CRÔNICA EM CONSTRUÇÃO: O ÚLTIMO CHAMADO

Outro dia realizando uma pesquisa sobre monumentos históricos, comecei a ler sobre a vida de Magalhães Barata, até que me deparei com um fato, para mim chocante e triste: seus últimos momentos, sem seu amor, Dalila Ohana. Ela, em sua generosidade, vendo que restava ao seu amor pouco tempo, achou por bem dar uma oportunidade de perdão mútuo a ele e sua ex-mulher, bem como a oportunidade de suas filhas acompanharem também o pai. Um gesto grandioso de sua parte, visto que sofrera tantas injustiças de uma sociedade conservadora, preconceituosa e cruel, que até hoje ainda o é, mesmo que declare que não. Só que ela jamais imaginou que seria excluida da piedade desta familia e das autoridades religiosas que acompanhavam aquele momento. Nas páginas do livro, meus olhos conseguiam tatear a dor que transcendia latente sobretudo quando disse que ele a chamava inúmeras vezes, o tempo todo, e ninguém atendeu seu pedido, nem deram esta oportunidade a Dalila que havia sido tão generosa com todos. Segundo ainda o livro, Ohana escrevera uma obra intitulada "Eu e as Últimas 72 Horas de Magalhães Barata",(adaptado para os palcos por Edyr Proença sob o tÍtulo "Sem dizer adeus") no qual relatou toda a sua dor, e uma frase sua me chamou a atenção, "não pude nem me despedir, do meu caro". Quanta tristeza senti ao ler aquelas palavras, e agora, escrevendo esta crônica, as lágrimas me percorrem a face. Angustia-me me pôr no lugar deles. Penso que ninguém pode ser penalizado por deixar de amar alguém carnalmente e começar a amar outra pessoa. Nínguém manda no coração. Além do mais não vale a pena manter alguém do nosso lado se não for por amor. Não se pode obrigar ninguém a amar, a quem não ama, na forma que se deseja. O amor é livre. Sejamos felizes e deixemos os outros serem. Essa historia me fez lembrar também de Antonio Tavernard em seus últimos versos encontrados em seu leito de morte:

"Por que não me vens ver? Estou doente...
É possível que morra com o luar...
Anda, lá fora, um vento, tristemente,
as ilusões das rosas a esfolhar.
E, aqui dentro, na alcova penumbrada,
onde arquejo, sozinho, sem sequer
a invisível presença abençoada
de um pensamento meigo de mulher,
há o desconsolo imenso, a imensa dor
de alguém que vai morrer sem seu amor...
De quando em quando,
o coração, que sinto
cada vez mais cansado, se arrastando,
marcando o tempo, recontando as horas,
pergunta-me, num sopro quase extinto,
quando é que virás...
Volta depressa, sim?... Se te demoras,
já não me encontrarás...
Ouço, longe, o gemer de harpas eólias...
É de febre... Começo a delirar...
Desabrocham, no parque, as magnólias...
Vem surgindo o luar...
E, como a luz do luar que vem nascendo,
eu vou aos poucos, meu amor, morrendo..."

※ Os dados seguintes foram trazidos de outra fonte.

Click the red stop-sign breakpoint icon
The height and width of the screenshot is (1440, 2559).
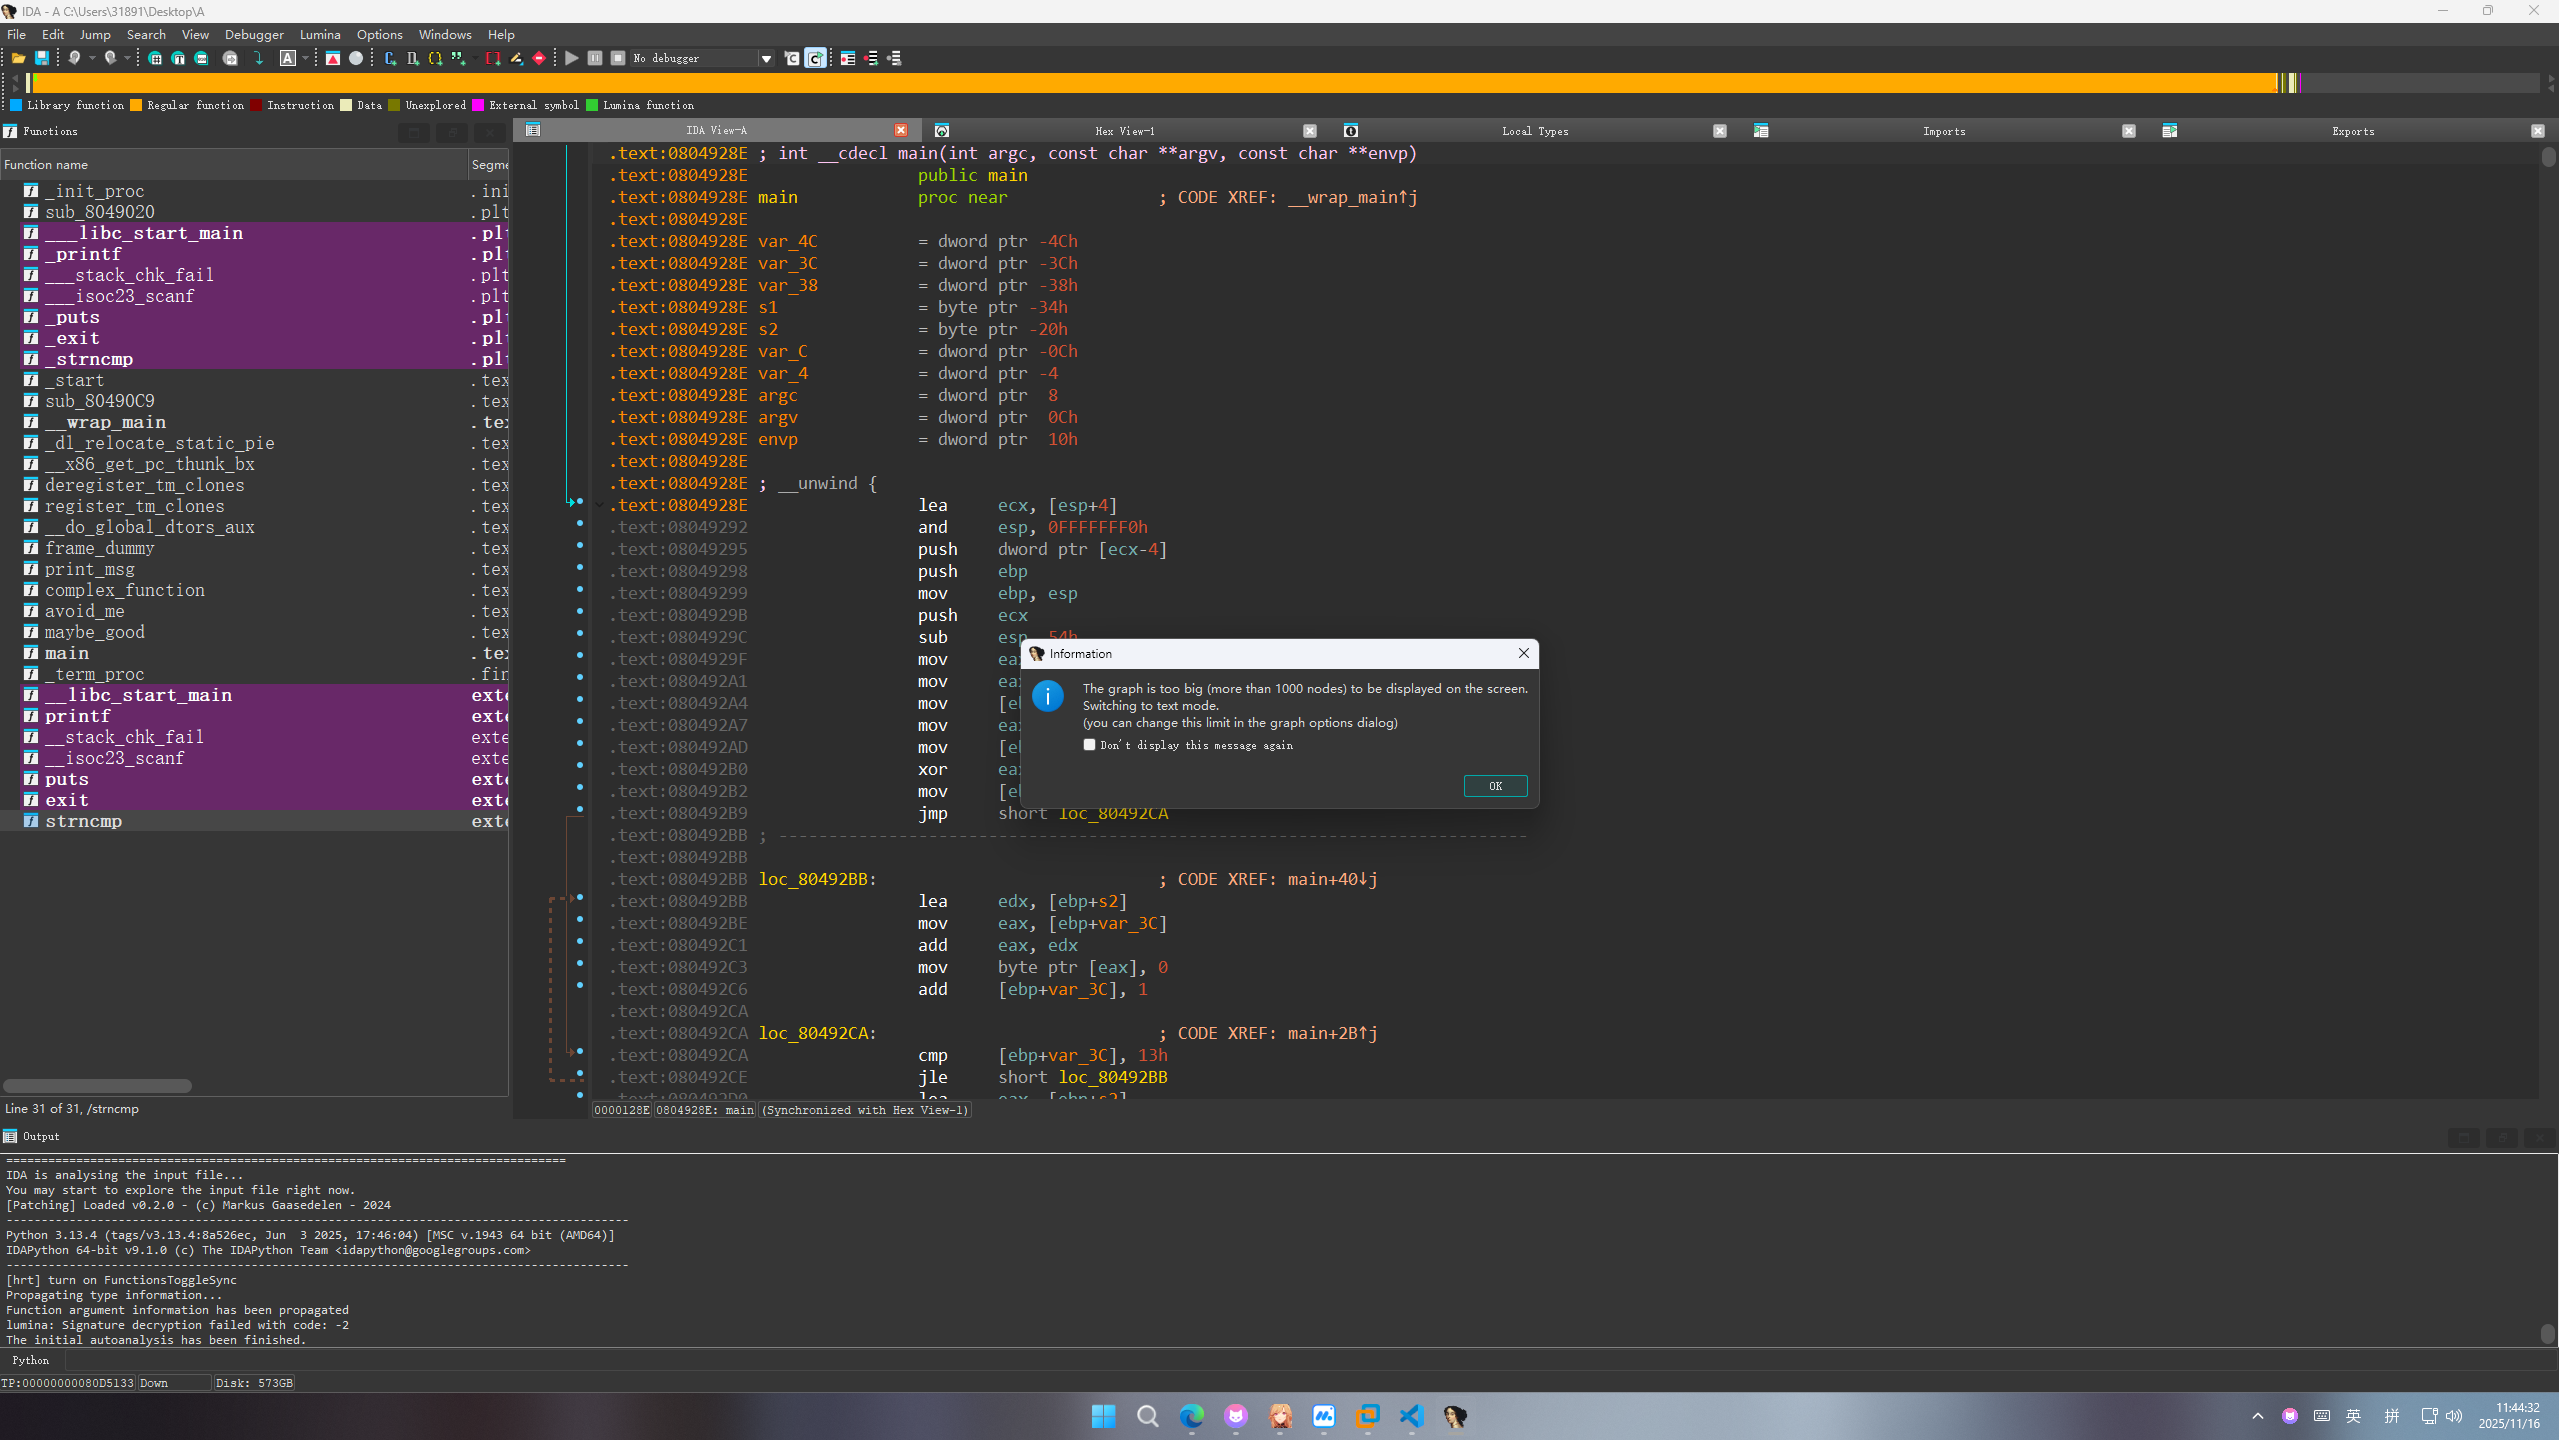[x=539, y=58]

...E relembrando esses fatos ... essas palavras encarnadas, materializadas em carne e alma, penso no meu último chamado.
Sei muito bem quem chamaria na minha última hora: é o mesmo nome que chamo quando a saudade me estragula e a solidão me tortura; o mesmo nome que grito quando a paixão e o desejo me violentam, sem piedade; o mesmo nome que guardo inscrito, cravado em minha alma. Seu nome é...
Segredo?
Nos meus olhos, não.
Mas, essa, é uma crônica em construção.